Teppei n'était revenu à Hinamizawa que pour attendre que tout se tasse.
Il pensait rester ici tout l'été, éventuellement jusqu'à la fin de l'année.
Pour lui qui vivait d'alcool et de tripots, Hinamizawa était comme un monastère.
Sa maîtresse, Rina, avait disparu sans laisser de traces.
La seule rumeur qui courait sur elle disait qu'elle avait fait des conneries.
... Enfin, une autre rumeur disait qu'elle s'était déjà fait tuer.
Et tout le monde dans le métier savait qu'elle et lui étaient macqués.
C'est pourquoi tout le monde croyait qu'il était au courant de ce qu'elle avait fait.
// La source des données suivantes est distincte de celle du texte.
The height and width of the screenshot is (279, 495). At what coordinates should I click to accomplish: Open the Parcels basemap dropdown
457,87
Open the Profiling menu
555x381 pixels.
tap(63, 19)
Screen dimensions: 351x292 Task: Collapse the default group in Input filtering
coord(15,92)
Les gens pensaient qu'il avait réussi à lui tirer un bon pactole, qu'il était entouré de gens dangereux.
Okinomiya était devenu assez irrespirable pour lui.
Surtout que si les rumeurs disaient vrai, cela signifiait forcément qu'elle avait tout comploté dans son dos, avec un autre, et ça, sa fierté ne le supportait pas.
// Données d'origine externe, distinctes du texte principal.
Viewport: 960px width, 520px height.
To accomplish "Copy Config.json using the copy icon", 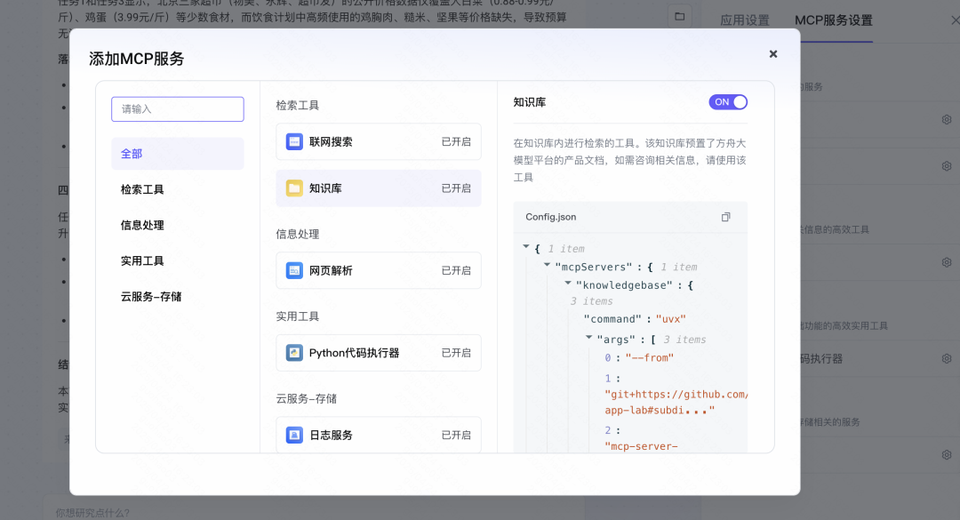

Et donc, il avait décidé de revenir à Hinamizawa.
La maison dans laquelle il avait vécu avec sa femme jadis n'était plus habitée depuis des années. Il ne pouvait pas vivre dans une baraque à l'abandon !
... Et puis d'abord, il n'avait même pas la clef.
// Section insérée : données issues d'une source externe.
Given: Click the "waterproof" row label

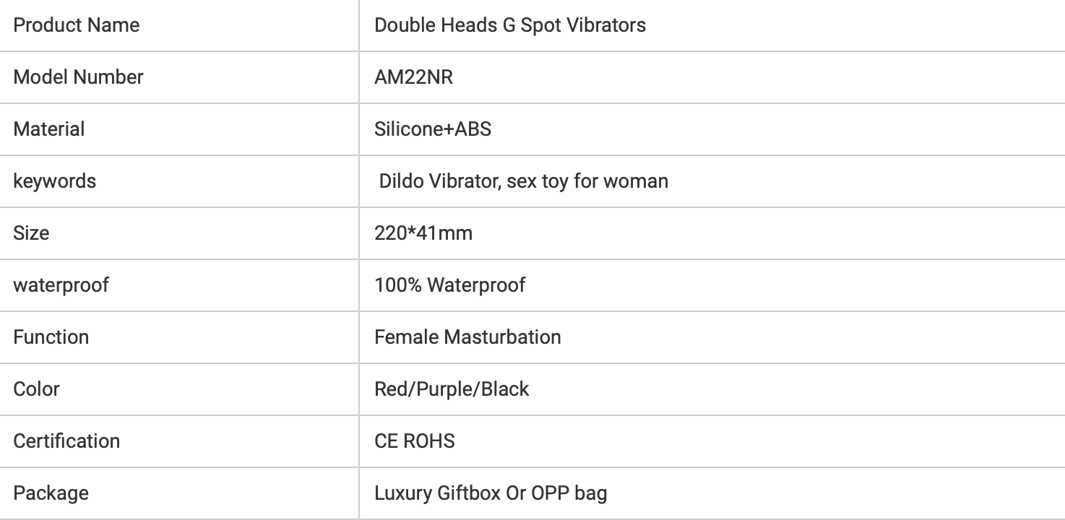Looking at the screenshot, I should (61, 285).
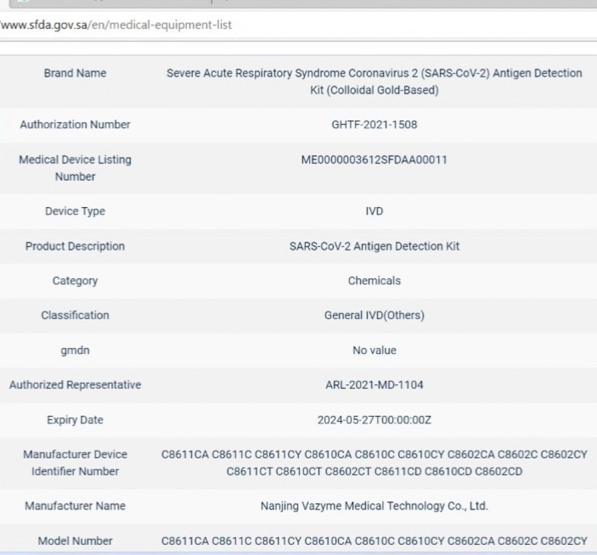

Mais la maison de Satoko serait parfaite, vu que la gamine vivrait certainement dedans -- et puis, il pourrait lui ordonner de faire le ménage et la cuisine.
Parce que lui, il ne savait rien faire, et il n'avait absolument pas la moindre envie d'apprendre.
Rina gueulait parfois un peu avec lui, alors il voulait vivre avec une nana qui ne serait pas trop forte ni courageuse, un bon animal de compagnie, une bête de somme, quoi.
Et Satoko remplissait presque toutes les conditions.
Elle était malheureusement trop jeune pour lui permettre de dégorger le poireau, mais elle finirait bien par grandir.
Et puis, sa mère avait été une très belle femme, si sa mémoire ne lui faisait pas défaut.
Avec un peu de chance, d'ici 4 ou 5 ans, la génisse serait bonarde lorsqu'elle réclamerait le taureau.
C'est dans cet état d'esprit qu'il rentra au bercail.
Sauf que la maison était fermée à clef -- elle faisait sûrement les courses --
alors il alla zoner dans la rue commerçante où il finit par la trouver et la ramener de force avec lui.
Mais lorsqu'il entra, la maison était pleine de poussière.
La garce avait eu l'audace d'aller vivre depuis un an avec l'une de ses amies, sans même revenir entretenir la maison !
Alors bien sûr, il s'est mis en colère.
Il l'a engueulée, c'était son devoir de veiller sur cette maison !
Il l'a frappa, lui mit des coups de pieds, la battit au sol.
Et puis, très vite, l'expression de la gamine est redevenue celle qu'il lui connaissait, celle de 1982.
Et lorsqu'enfin elle fut très obéissante, il commença par lui ordonner de faire le ménage.
Il avait une nouvelle vie, une nouvelle maison, une nouvelle femme.
Sa petite retraite paisible ne s'annonçait pas si mauvaise que ça, finalement.
Bien content de lui, il voulut se vanter, alors il appela quelques amis, pour faire un mah jong.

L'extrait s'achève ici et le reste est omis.